There then followed a conversation around the introducer agreement with the IFA - third party wraps and nominees. Firms need to be very clear that they understand their role and the VAT position and if in doubt, should take professional advice  

“If you have a concern that the DFM is going to slip behind your back and steal your client, the anonymity of a platform is a plus. Money gets placed on the platform. The platform knows the firm but not the clients.”

In terms of working with DFMs, the conclusion was that it is not about the process but more about the relationship.  It was agreed that it is difficult to compare DFMs in terms of performance. There is no obvious comparison instrument. The market is also contracting slightly.  

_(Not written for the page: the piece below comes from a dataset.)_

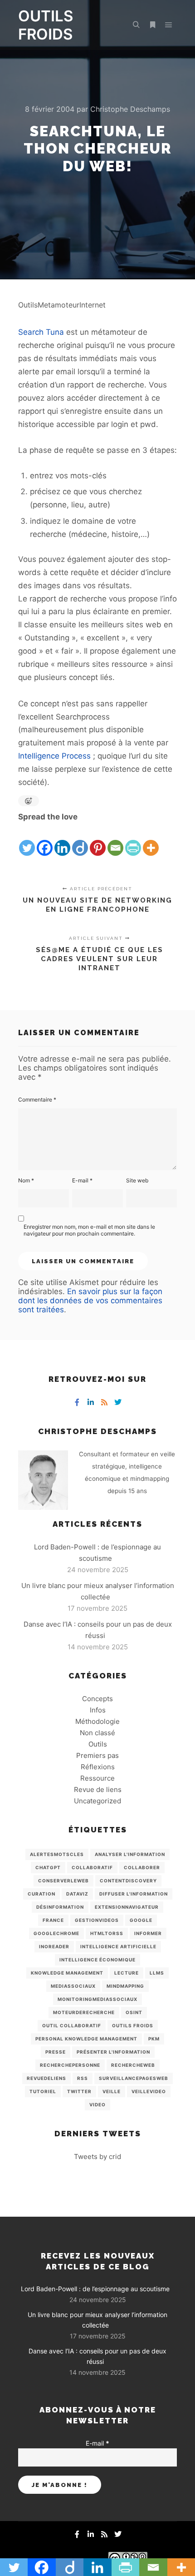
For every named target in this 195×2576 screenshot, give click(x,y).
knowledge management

There was general agreement across the board (asset managers included) that there isn’t much to choose between all the DFMs and that is why the relationship is key. 

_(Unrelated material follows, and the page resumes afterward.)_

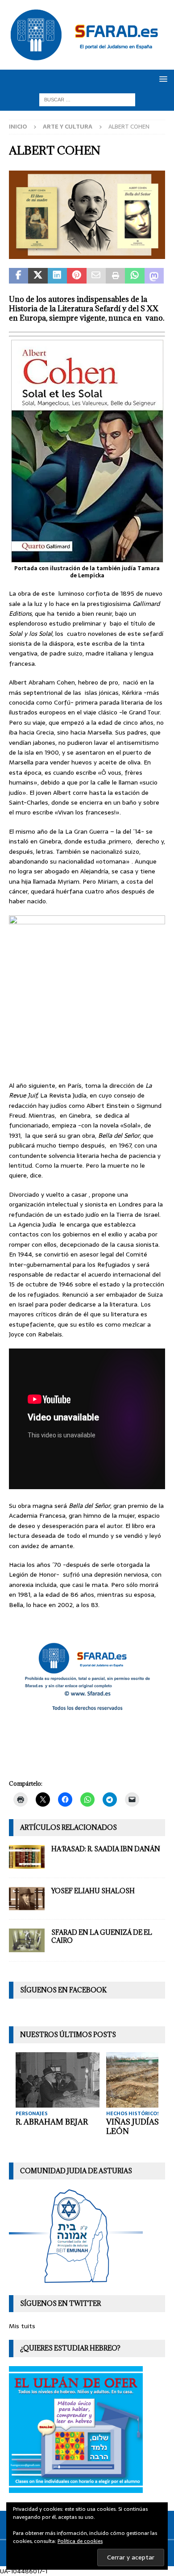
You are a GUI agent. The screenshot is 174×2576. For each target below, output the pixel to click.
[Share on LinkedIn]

The group talked about the Asset Risk Consultants. Apparently some 900 firms subscribe.   

One adviser: “When we worked with X company, there were lots of different people looking after us and as a result the relationship wasn’t there.   

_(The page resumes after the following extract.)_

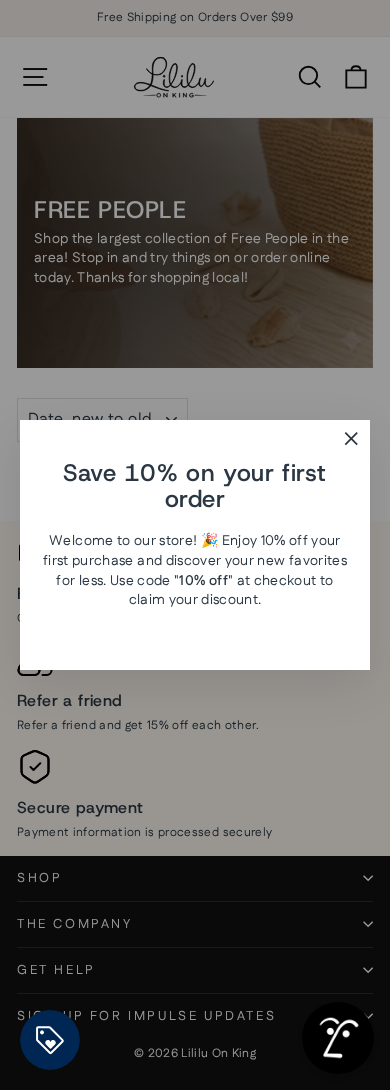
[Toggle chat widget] (338, 1038)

Another adviser: “It is all about trust. You need to be able to justify the service they (the DFM) provide.” 

The question was asked: “Would the Regulator be happy with this approach to choosing a DFM (i.e. on the basis of the relationship) after all the choice should be made on the basis of client need rather than emotional connection.” The FCA asks that the reasoning and criteria are documented. 

One adviser responded: “Isn't good service and the fact that the DFM account manager cares – isn’t that the right judgement call?” 

There then followed a discussion around the various research houses. The documentation is apparently very difficult to understand – “it can look like gobbledygook.” Is the data accurate?  

The advisers stuck to their guns: “any business decision is made on the basis of “can you work with these people - is there mutual business respect? Are you prepared to come and explain to my clients?” 

On risk profiling: 

There was a view that some of the DFMs seem to be at war with some of the risk profilers.  Apparently Rory Percival may  re-run the analysis he did (whilst at the FCA) on all the risk profilers now that he has set up his consultancy. As you have to prove suitability - you do need a formal process.  

One adviser has designed their own profile tool. Most advisers choose to use one that is psychometric  -i.e. one where the results can be compared and measured. 

There was some talk around the use of the WMA index and how it varies wildly from anything else. It is apparently a tough index to match. 

“As an industry we need the same cogs so that you can compare the performance between the DFMs.” 

On suitability: 

One adviser: “Whether the product is right or not to meet the client’s objective - that is the advice piece. Investing is a different ball game. Choosing the right product is the key for the client. It is all about the wrapper which is my job. The underlying holdings are your responsibility. My job is also to ensure you haven't moved away from the parameters agreed in the first place.” 

Other key points/views mentioned:

  • When carrying out due diligence, you do need to check that they are not going to go bust! Scrutinise the model on the different DFMs. 
  • The relationship is with the company not the individual. It is a centralised process.
  • A bit of a cynic: “DFMs indicate a bespoke service when in reality you are getting the same as everyone else.”

To conclude:

Our session leaders encouraged the group to work with a firm which they have done due diligence on, can trust, who deliver good service to their clients, and who they can monitor. 

They also asked the group for feedback (perhaps at a later date) - do you want to meet the fund managers? How did you set your selection criteria before they went to market?